Architecture also seems to define Logie's painting techniques. "Producing architecture or an artwork is about making choices," he said. "And each choice you make pushes you to renounce something else. I work horizontally on tables, as if I am drawing plans or sections. But the process is closer to a physical performance where I am mainly using tools and materials from the construction field. Finalizing an architectural project or an artwork are both constant struggles - one works against rules and his own, personal limits. I don't know if I celebrate or want to get rid of this link with architecture. It's probably too deeply rooted in my mind. I can only accept it."

Logie started to work on the show last summer. For a year and a half, his studio in Dolapdere became the center of his life. There he had access to dozens of shops that sell construction materials. "Slowly I started to add sand, sawdust or paraffin to my works and also ended by pouring concrete sculptures. I also stopped using brushes to the benefit of plasterwork tools. In fact, I feel more like a manual laborer at a construction site than an artist." In 2014, Logie published an essay, "From Babel to Dubai: Cities as mankind's struggle for immortality," for the 2014 Helsinki Photography Biennial, "Ecological fallacy." There he pointed to how "cities have definitely been the major sites for the rise of new ideas and theories. Nevertheless, in a fast changing globalized world, it has been proven that some of these theories have failed to provide a sustainable model. In this way, projects like Ebenezer Howards' Garden City or Le Corbusier's Radiant City had a tremendous influence on 20th century urban planning approaches that ended in the current urban disease that we know as urban sprawl, supported by the domination of individual transportation by cars."

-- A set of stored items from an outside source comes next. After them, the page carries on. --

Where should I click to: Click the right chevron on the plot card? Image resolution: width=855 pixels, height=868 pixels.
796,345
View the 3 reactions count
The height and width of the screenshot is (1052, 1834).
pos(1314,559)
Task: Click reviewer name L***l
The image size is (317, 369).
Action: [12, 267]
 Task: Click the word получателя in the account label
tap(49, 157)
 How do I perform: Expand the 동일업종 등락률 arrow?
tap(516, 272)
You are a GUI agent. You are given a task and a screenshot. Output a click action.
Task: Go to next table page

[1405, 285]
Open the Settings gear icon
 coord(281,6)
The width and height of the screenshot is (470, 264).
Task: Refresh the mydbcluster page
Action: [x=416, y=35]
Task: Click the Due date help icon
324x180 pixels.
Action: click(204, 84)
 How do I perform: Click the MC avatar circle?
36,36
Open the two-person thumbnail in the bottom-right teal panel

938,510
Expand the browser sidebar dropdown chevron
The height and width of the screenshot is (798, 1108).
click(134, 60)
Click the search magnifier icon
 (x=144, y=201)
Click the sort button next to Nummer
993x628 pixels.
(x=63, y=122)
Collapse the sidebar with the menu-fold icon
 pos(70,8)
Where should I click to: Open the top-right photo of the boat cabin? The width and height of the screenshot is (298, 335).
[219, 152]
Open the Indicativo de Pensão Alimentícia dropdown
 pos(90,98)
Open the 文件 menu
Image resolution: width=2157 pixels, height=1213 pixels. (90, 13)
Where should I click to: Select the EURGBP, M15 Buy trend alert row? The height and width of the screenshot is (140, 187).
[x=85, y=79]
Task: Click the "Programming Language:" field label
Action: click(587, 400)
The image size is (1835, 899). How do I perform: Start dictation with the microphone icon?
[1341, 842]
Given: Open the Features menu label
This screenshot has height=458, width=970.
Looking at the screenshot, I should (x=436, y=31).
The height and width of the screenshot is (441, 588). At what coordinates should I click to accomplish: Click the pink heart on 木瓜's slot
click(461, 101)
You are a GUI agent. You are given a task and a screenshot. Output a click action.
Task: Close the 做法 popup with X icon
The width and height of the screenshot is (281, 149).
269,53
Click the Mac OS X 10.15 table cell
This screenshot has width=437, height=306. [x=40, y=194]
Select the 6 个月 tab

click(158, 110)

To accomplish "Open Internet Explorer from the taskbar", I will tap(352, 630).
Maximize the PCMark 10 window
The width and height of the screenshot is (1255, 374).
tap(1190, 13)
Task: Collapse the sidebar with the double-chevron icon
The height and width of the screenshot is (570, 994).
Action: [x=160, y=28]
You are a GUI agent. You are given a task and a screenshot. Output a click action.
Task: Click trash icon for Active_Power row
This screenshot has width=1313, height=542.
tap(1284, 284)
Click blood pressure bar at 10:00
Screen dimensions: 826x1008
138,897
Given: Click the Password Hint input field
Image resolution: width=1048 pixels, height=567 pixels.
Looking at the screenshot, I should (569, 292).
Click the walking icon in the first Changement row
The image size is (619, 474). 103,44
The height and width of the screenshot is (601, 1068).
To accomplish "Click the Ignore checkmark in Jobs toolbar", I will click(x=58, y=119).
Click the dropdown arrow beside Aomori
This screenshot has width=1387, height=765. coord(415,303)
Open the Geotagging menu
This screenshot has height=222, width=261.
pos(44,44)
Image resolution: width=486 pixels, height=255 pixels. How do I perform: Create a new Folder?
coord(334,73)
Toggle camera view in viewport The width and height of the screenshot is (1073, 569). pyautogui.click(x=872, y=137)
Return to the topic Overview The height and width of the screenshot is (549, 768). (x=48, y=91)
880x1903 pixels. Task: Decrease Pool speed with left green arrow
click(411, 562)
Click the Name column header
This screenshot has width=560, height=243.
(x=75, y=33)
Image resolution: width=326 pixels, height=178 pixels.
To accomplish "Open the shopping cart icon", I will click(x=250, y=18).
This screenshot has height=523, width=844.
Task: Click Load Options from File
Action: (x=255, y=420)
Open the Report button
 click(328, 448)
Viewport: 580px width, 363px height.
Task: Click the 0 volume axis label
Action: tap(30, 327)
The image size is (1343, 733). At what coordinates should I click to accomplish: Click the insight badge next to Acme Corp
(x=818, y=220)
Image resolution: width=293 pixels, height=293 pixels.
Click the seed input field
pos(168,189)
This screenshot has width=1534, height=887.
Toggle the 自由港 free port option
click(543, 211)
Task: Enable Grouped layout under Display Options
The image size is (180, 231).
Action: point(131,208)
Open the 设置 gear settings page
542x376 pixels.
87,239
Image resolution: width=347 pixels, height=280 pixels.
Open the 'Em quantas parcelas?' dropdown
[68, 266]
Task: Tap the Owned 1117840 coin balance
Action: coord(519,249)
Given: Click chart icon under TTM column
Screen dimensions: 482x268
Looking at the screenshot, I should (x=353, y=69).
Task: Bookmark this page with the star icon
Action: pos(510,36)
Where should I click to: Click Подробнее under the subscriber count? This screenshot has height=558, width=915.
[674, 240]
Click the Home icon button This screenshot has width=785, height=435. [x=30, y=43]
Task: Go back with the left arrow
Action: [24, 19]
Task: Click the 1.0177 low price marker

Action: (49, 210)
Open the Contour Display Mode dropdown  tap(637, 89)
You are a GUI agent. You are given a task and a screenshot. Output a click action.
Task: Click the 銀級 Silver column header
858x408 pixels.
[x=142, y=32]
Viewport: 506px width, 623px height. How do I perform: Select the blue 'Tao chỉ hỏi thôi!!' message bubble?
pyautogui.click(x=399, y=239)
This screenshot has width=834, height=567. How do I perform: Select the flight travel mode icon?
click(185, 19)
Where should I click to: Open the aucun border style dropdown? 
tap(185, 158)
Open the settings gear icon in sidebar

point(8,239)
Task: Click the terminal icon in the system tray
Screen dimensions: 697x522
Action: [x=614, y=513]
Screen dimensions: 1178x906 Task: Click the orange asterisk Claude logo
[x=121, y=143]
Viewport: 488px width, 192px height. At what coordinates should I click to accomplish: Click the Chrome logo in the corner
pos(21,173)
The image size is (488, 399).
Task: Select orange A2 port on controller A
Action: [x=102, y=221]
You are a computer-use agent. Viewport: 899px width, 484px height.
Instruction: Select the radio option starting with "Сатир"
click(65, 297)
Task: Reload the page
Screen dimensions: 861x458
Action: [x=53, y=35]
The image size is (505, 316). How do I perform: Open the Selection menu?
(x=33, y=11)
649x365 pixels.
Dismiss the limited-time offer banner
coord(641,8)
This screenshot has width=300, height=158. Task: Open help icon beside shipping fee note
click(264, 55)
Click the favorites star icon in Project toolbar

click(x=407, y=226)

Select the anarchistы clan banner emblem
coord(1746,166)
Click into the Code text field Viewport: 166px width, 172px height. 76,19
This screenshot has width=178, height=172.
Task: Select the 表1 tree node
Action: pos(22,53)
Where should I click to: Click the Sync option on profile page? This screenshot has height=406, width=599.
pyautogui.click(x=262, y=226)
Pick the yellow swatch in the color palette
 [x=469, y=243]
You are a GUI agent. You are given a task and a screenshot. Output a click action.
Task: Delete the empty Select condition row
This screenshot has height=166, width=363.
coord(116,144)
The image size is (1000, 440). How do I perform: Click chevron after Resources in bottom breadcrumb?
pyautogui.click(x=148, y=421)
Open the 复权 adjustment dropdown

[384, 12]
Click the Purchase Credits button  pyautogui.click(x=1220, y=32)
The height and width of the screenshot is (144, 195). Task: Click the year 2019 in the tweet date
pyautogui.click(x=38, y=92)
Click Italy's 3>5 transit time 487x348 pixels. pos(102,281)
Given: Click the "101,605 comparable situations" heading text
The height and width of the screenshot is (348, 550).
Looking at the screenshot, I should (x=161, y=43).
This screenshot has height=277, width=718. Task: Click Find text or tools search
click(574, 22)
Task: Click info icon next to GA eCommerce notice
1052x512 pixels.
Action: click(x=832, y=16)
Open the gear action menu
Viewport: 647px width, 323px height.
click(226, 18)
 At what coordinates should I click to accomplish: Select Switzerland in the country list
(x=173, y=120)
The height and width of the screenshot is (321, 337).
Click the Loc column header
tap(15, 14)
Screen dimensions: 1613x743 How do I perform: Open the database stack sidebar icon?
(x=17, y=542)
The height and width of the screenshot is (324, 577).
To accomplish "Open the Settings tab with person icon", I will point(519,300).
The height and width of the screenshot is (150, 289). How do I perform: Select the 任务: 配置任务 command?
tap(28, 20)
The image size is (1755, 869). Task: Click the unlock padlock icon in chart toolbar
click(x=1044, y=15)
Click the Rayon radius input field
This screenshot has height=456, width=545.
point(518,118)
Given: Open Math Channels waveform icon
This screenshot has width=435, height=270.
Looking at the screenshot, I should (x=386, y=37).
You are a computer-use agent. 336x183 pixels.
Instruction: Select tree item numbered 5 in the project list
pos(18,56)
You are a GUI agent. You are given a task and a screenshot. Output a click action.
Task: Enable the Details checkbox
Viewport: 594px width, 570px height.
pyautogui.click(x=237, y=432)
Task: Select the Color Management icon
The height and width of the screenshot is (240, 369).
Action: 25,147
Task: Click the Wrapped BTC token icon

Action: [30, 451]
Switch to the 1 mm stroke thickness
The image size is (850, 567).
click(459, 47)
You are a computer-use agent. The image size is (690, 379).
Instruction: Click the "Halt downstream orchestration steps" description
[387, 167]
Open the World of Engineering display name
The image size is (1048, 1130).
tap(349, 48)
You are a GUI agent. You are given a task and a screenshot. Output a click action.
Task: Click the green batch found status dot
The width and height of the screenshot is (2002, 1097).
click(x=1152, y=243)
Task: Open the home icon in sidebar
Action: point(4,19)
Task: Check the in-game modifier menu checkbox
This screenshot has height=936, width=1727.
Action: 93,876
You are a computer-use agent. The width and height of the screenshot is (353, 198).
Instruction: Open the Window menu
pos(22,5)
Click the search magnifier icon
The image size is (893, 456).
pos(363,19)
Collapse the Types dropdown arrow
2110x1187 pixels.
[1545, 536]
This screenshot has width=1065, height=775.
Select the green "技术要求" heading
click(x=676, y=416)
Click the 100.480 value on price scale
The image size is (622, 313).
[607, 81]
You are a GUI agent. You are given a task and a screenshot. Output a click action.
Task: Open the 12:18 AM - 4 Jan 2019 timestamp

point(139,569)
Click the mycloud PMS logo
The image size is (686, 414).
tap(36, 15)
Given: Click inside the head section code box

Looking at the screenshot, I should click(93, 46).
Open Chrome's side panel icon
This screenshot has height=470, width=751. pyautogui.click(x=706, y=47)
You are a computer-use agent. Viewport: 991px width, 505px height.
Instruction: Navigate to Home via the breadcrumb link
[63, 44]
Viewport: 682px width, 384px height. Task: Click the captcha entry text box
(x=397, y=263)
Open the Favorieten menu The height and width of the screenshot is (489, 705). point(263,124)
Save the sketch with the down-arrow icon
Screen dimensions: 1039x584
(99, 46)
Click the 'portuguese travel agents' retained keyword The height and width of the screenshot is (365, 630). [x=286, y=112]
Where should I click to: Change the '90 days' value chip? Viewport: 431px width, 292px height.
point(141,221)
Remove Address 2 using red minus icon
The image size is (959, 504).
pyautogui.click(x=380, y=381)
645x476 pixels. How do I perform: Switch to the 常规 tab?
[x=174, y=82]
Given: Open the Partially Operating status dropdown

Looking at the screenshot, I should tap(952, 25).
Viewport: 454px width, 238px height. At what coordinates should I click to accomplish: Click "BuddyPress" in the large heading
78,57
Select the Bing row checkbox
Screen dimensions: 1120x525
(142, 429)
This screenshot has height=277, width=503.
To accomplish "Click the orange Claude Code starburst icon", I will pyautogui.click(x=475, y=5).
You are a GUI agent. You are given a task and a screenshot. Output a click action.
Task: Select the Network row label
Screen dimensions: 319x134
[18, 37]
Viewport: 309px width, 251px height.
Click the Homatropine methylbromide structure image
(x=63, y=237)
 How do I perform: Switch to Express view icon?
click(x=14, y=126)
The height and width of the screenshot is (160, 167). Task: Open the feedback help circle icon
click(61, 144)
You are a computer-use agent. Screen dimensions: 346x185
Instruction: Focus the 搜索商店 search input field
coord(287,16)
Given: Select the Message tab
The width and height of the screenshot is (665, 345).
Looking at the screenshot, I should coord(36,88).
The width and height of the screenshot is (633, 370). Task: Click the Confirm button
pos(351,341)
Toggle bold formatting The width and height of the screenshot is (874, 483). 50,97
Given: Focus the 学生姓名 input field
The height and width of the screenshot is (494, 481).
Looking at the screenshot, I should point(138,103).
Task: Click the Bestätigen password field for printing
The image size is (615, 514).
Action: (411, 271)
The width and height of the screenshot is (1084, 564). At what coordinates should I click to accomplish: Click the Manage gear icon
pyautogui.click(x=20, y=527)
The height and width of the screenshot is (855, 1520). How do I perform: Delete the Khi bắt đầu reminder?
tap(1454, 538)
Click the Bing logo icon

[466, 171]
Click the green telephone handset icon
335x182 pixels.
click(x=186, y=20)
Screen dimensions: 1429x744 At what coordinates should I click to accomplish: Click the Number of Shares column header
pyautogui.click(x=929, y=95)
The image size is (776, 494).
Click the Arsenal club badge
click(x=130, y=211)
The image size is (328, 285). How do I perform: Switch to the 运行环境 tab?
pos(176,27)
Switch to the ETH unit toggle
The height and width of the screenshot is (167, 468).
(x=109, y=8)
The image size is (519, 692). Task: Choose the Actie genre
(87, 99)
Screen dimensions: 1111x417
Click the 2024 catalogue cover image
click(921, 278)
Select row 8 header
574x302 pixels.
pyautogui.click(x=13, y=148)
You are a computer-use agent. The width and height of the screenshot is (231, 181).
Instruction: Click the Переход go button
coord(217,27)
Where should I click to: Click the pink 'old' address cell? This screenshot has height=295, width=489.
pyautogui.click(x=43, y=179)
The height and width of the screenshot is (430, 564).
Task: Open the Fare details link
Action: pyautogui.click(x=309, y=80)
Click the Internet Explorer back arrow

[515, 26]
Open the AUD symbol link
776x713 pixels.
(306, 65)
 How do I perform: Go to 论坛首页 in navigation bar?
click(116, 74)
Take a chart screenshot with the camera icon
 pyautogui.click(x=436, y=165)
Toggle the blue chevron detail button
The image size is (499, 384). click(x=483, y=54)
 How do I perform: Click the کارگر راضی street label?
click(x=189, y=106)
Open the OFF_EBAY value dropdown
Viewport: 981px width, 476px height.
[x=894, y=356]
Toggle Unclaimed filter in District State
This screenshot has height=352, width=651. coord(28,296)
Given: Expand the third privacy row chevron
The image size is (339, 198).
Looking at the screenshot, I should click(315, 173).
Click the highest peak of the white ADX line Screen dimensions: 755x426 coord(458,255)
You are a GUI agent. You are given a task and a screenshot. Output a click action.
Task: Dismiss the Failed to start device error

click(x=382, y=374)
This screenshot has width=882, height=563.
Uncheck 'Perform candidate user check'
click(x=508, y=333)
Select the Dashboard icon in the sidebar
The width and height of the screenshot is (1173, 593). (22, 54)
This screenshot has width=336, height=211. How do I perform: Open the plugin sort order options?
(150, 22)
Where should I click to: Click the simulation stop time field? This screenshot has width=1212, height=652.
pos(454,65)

In another essay, Logie points to the connection between the city and democracy. He mentions how "new ways of envisioning the city are teaching us to read the city as a multilayered complex organism, in which multiple actors can contribute to new futures. Istanbul or Brussels are in one way or another going to evolve, as they always did. The change can be seen as an opportunity to experiment new spaces and processes within the social field, acting with modesty, with the knowledge that some of the results will be acceptable or censurable in the future, regarding the multiple possible through reality. The city is a space for debate; debate as the essence of democracy."

The venue for Logie's exhibition adds another layer to its concern with city planning and urban transformation. Öktem Aykut Gallery has moved from Galata to Şişhane and that move itself seems significant. Şişhane and Dolapdere seem to be the new hubs for contemporary art, and the old locales such as Tophane and Galata are no longer in vogue for gallerists.

"About the new venue, I think that the space and my works managed to go into resonance," Logie said. "I have been able to create this 'Baroque' continuum that I was talking earlier. For almost four years, Doga Öktem and Tankut Aykut became very close friends of mine. The opportunity they offered me to do this first show is a celebration of this unique relationship. And this is more important than art or architecture."